In the perception of Navon hierarchical stimuli (e.g., large letters made up of small letters), young adults identify large letters faster than small ones (known as ‘global advantage’) and identify more slowly small letters when they form a different (or incongruent) large letter (known as ‘unidirectional global interference’). Since some global/local perceptual alterations might be occurring with aging, we investigated whether these effects vary across healthy aging and Alzheimer’s disease (AD). Here, the Navon letter task was administered to 26 healthy elderly (HE), 21 adults with mild cognitive impairment (MCI), and 26 adults with AD. The same task was administered 1 year later, and different neuropsychological variables were incorporated into the analyses. The cross-sectional study revealed no global advantage but did reveal both global and local interferences in all groups when response times were analyzed. Regarding discrimination sensitivity, HE showed unidirectional global interference, while AD displayed better discrimination of local than global letters in the incongruent condition, which denotes less interference by global distractors than by local ones. The longitudinal study revealed that 1 year later the participants with MCI showed a slowdown in inhibiting local distractors in the global task, revealing a certain bias toward focus in their attention on small stimuli.
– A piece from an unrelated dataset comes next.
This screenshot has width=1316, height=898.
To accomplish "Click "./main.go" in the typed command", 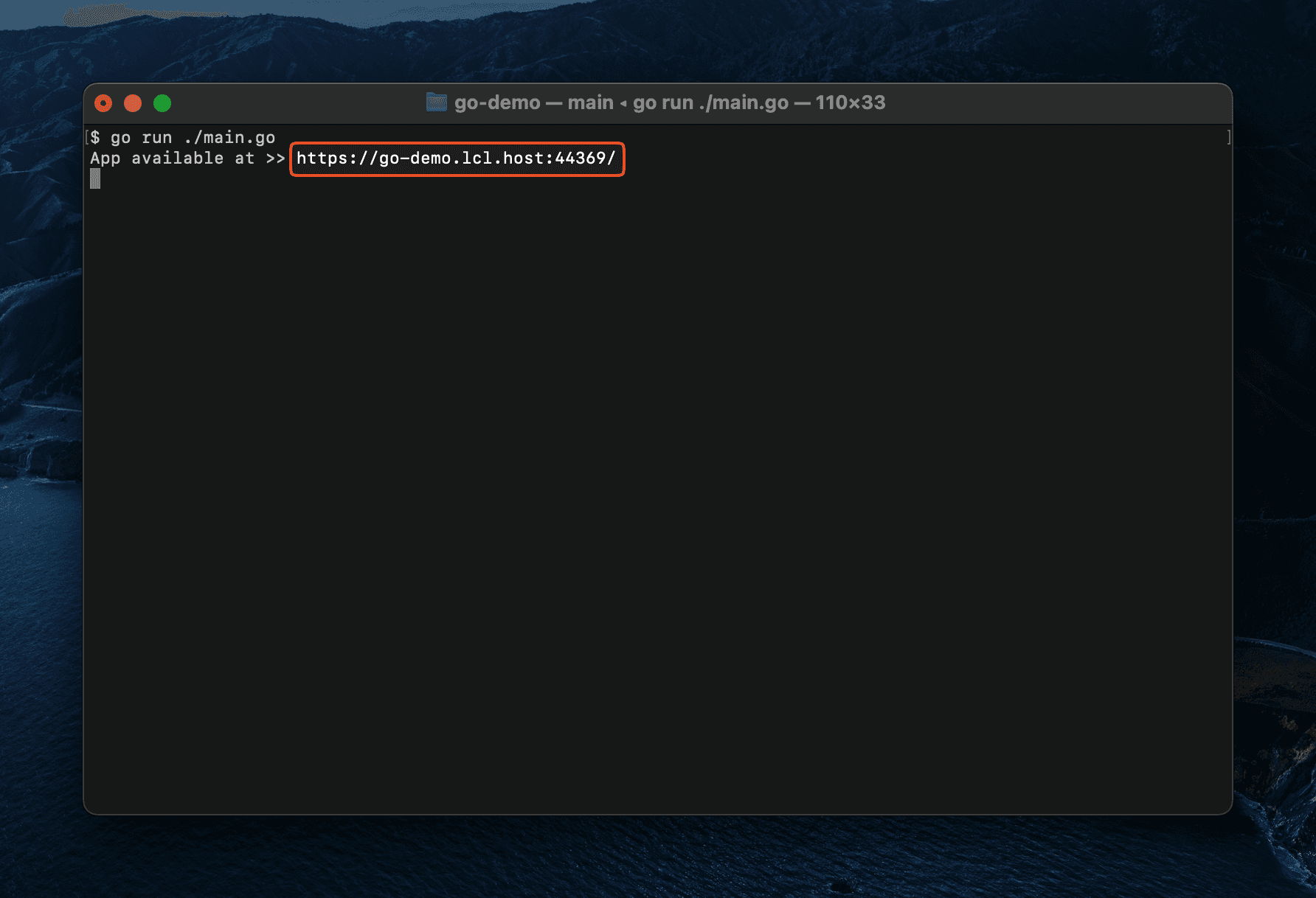I will 229,138.
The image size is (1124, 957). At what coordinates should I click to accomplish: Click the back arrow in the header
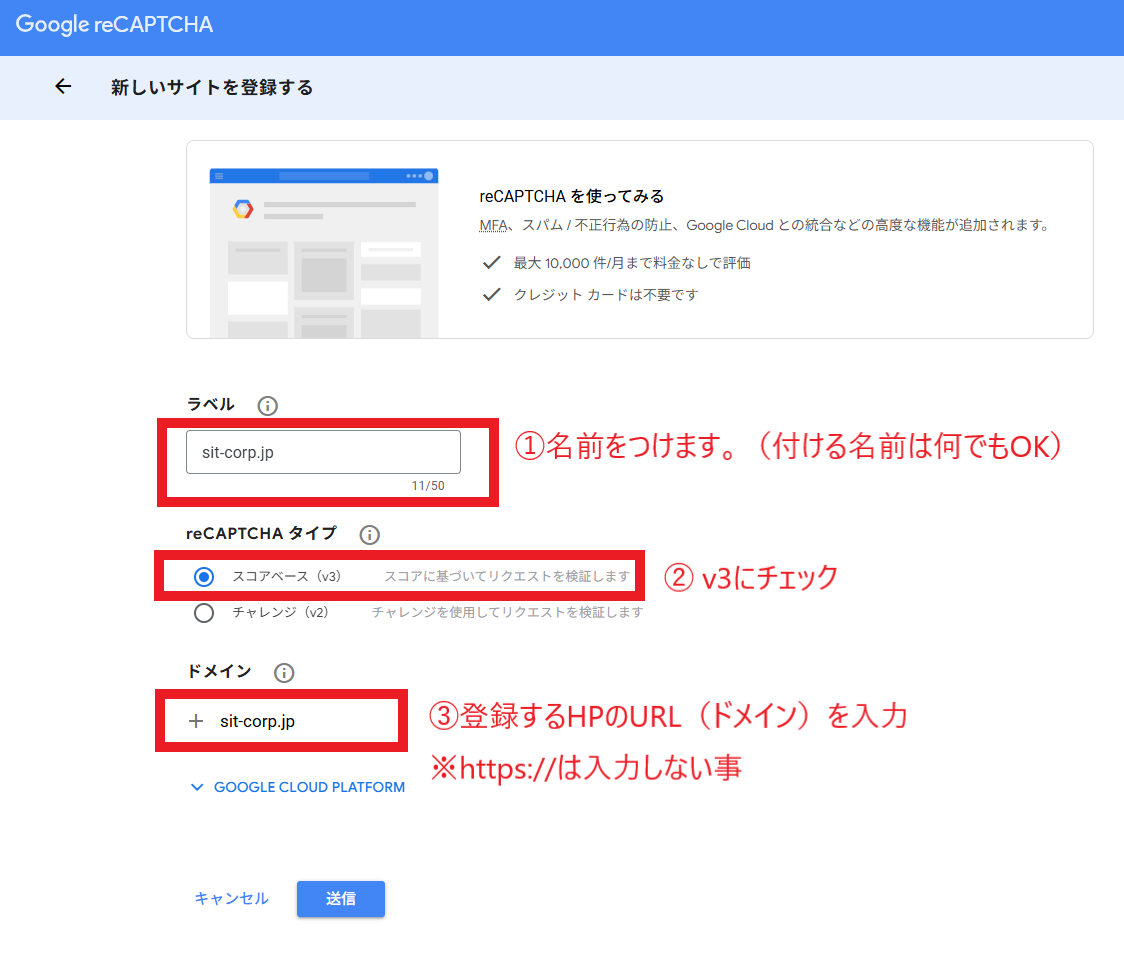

The elders with AD reflected a generalized slowing of their responses with a clear bias toward local analysis of stimuli, also suggested by their better discrimination in the incongruent local task at the second moment of assessment. Furthermore, all response timing measures in the Navon task were correlated with several neuropsychological indexes of highly sensitive neuropsychological tests, suggesting that performance in this task may also have a potential diagnostic value for differentiating typical from atypical cognitive aging. All these results support the need for a multidomain approach to define neuropsychological markers of progression toward AD, including visual perceptual organization evaluated via measures of performance quality.